ABOUT THIS EXERCISE:
Set down all of the entries exactly, leaving nothing out.

PROVIDED INFORMATION:

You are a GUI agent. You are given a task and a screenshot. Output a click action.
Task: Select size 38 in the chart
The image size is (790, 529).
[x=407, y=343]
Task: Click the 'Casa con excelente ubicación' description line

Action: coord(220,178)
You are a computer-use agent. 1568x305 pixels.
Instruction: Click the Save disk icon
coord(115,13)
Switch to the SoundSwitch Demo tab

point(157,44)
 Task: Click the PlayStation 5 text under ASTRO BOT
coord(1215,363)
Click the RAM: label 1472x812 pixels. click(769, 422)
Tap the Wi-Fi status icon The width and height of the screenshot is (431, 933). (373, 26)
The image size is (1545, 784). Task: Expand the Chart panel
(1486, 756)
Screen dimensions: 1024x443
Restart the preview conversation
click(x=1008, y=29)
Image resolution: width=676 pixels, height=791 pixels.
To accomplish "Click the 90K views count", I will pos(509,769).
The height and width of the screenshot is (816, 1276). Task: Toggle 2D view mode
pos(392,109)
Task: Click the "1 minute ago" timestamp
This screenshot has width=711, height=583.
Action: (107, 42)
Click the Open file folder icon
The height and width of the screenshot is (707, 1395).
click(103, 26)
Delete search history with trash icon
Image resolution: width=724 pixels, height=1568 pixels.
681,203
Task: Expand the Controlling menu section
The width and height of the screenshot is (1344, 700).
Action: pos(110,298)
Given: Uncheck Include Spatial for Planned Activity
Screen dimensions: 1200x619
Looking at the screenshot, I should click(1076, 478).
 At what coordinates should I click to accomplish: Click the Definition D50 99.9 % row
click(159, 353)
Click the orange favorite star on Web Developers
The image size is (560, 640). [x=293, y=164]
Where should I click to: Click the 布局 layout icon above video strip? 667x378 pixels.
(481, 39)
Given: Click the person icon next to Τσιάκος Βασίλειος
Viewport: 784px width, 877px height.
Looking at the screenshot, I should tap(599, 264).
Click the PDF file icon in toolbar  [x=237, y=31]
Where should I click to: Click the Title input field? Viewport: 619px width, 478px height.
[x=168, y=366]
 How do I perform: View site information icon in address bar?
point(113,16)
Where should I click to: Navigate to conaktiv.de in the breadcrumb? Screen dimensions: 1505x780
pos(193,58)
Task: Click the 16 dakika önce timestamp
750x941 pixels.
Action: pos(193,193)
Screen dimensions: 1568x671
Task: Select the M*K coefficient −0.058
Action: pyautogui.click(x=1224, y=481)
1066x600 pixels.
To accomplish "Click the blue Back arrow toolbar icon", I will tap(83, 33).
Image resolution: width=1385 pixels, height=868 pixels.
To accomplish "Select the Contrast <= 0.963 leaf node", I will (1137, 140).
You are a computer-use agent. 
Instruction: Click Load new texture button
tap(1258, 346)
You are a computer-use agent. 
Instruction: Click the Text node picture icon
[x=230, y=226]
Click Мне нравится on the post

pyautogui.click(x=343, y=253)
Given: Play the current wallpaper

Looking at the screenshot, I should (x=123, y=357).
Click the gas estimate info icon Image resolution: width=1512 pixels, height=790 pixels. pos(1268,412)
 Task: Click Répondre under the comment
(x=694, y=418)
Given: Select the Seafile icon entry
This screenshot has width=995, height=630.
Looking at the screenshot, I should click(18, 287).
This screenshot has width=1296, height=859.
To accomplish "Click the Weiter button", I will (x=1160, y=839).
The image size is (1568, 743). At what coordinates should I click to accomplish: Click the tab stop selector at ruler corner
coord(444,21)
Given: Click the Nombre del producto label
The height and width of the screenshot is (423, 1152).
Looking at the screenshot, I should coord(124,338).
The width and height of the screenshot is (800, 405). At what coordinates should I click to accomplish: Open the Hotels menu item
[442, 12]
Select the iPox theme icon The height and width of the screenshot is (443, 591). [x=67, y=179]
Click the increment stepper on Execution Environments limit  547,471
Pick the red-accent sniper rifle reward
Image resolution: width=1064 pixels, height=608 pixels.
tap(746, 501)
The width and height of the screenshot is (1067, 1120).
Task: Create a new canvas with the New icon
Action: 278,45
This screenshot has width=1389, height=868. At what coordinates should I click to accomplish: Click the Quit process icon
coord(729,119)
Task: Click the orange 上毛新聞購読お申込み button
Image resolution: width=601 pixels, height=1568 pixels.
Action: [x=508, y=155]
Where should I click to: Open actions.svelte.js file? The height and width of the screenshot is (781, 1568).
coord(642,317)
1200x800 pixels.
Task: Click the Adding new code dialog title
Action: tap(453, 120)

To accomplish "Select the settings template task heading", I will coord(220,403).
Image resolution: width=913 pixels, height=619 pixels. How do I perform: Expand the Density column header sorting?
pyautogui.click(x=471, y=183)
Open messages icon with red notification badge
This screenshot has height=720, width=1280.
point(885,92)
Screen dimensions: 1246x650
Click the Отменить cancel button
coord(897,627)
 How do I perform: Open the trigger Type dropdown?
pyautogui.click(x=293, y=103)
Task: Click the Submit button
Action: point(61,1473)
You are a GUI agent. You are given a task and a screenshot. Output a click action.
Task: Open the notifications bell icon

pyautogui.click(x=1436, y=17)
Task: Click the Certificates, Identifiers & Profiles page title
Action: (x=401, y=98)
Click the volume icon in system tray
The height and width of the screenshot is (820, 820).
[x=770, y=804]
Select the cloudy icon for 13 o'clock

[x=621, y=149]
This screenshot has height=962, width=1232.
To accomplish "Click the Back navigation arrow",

REPLY:
You are a GUI agent. You are given a task and a screenshot. Output a click action.
Task: Select size 38 in the chart
The image size is (790, 529).
[x=407, y=343]
Task: Click the 'Casa con excelente ubicación' description line

Action: coord(220,178)
You are a computer-use agent. 1568x305 pixels.
Instruction: Click the Save disk icon
coord(115,13)
Switch to the SoundSwitch Demo tab

point(157,44)
 Task: Click the PlayStation 5 text under ASTRO BOT
coord(1215,363)
Click the RAM: label 1472x812 pixels. click(769, 422)
Tap the Wi-Fi status icon The width and height of the screenshot is (431, 933). (373, 26)
The image size is (1545, 784). Task: Expand the Chart panel
(1486, 756)
Screen dimensions: 1024x443
Restart the preview conversation
click(x=1008, y=29)
Image resolution: width=676 pixels, height=791 pixels.
To accomplish "Click the 90K views count", I will pos(509,769).
The height and width of the screenshot is (816, 1276). Task: Toggle 2D view mode
pos(392,109)
Task: Click the "1 minute ago" timestamp
This screenshot has width=711, height=583.
Action: (107, 42)
Click the Open file folder icon
The height and width of the screenshot is (707, 1395).
click(103, 26)
Delete search history with trash icon
Image resolution: width=724 pixels, height=1568 pixels.
681,203
Task: Expand the Controlling menu section
The width and height of the screenshot is (1344, 700).
Action: pos(110,298)
Given: Uncheck Include Spatial for Planned Activity
Screen dimensions: 1200x619
Looking at the screenshot, I should click(1076, 478).
 At what coordinates should I click to accomplish: Click the Definition D50 99.9 % row
click(159, 353)
Click the orange favorite star on Web Developers
The image size is (560, 640). [x=293, y=164]
Where should I click to: Click the 布局 layout icon above video strip? 667x378 pixels.
(481, 39)
Given: Click the person icon next to Τσιάκος Βασίλειος
Viewport: 784px width, 877px height.
Looking at the screenshot, I should tap(599, 264).
Click the PDF file icon in toolbar  [x=237, y=31]
Where should I click to: Click the Title input field? Viewport: 619px width, 478px height.
[x=168, y=366]
 How do I perform: View site information icon in address bar?
point(113,16)
Where should I click to: Navigate to conaktiv.de in the breadcrumb? Screen dimensions: 1505x780
pos(193,58)
Task: Click the 16 dakika önce timestamp
750x941 pixels.
Action: pos(193,193)
Screen dimensions: 1568x671
Task: Select the M*K coefficient −0.058
Action: pyautogui.click(x=1224, y=481)
1066x600 pixels.
To accomplish "Click the blue Back arrow toolbar icon", I will tap(83, 33).
Image resolution: width=1385 pixels, height=868 pixels.
To accomplish "Select the Contrast <= 0.963 leaf node", I will (1137, 140).
You are a computer-use agent. 
Instruction: Click Load new texture button
tap(1258, 346)
You are a computer-use agent. 
Instruction: Click the Text node picture icon
[x=230, y=226]
Click Мне нравится on the post

pyautogui.click(x=343, y=253)
Given: Play the current wallpaper

Looking at the screenshot, I should (x=123, y=357).
Click the gas estimate info icon Image resolution: width=1512 pixels, height=790 pixels. pos(1268,412)
 Task: Click Répondre under the comment
(x=694, y=418)
Given: Select the Seafile icon entry
This screenshot has width=995, height=630.
Looking at the screenshot, I should click(18, 287).
This screenshot has width=1296, height=859.
To accomplish "Click the Weiter button", I will (x=1160, y=839).
The image size is (1568, 743). At what coordinates should I click to accomplish: Click the tab stop selector at ruler corner
coord(444,21)
Given: Click the Nombre del producto label
The height and width of the screenshot is (423, 1152).
Looking at the screenshot, I should coord(124,338).
The width and height of the screenshot is (800, 405). At what coordinates should I click to accomplish: Open the Hotels menu item
[442, 12]
Select the iPox theme icon The height and width of the screenshot is (443, 591). [x=67, y=179]
Click the increment stepper on Execution Environments limit  547,471
Pick the red-accent sniper rifle reward
Image resolution: width=1064 pixels, height=608 pixels.
tap(746, 501)
The width and height of the screenshot is (1067, 1120).
Task: Create a new canvas with the New icon
Action: 278,45
This screenshot has width=1389, height=868. At what coordinates should I click to accomplish: Click the Quit process icon
coord(729,119)
Task: Click the orange 上毛新聞購読お申込み button
Image resolution: width=601 pixels, height=1568 pixels.
Action: [x=508, y=155]
Where should I click to: Open actions.svelte.js file? The height and width of the screenshot is (781, 1568).
coord(642,317)
1200x800 pixels.
Task: Click the Adding new code dialog title
Action: tap(453, 120)

To accomplish "Select the settings template task heading", I will coord(220,403).
Image resolution: width=913 pixels, height=619 pixels. How do I perform: Expand the Density column header sorting?
pyautogui.click(x=471, y=183)
Open messages icon with red notification badge
This screenshot has height=720, width=1280.
point(885,92)
Screen dimensions: 1246x650
Click the Отменить cancel button
coord(897,627)
 How do I perform: Open the trigger Type dropdown?
pyautogui.click(x=293, y=103)
Task: Click the Submit button
Action: point(61,1473)
You are a GUI agent. You are given a task and a screenshot. Output a click action.
Task: Open the notifications bell icon

pyautogui.click(x=1436, y=17)
Task: Click the Certificates, Identifiers & Profiles page title
Action: (x=401, y=98)
Click the volume icon in system tray
The height and width of the screenshot is (820, 820).
[x=770, y=804]
Select the cloudy icon for 13 o'clock

[x=621, y=149]
This screenshot has height=962, width=1232.
To accomplish "Click the Back navigation arrow",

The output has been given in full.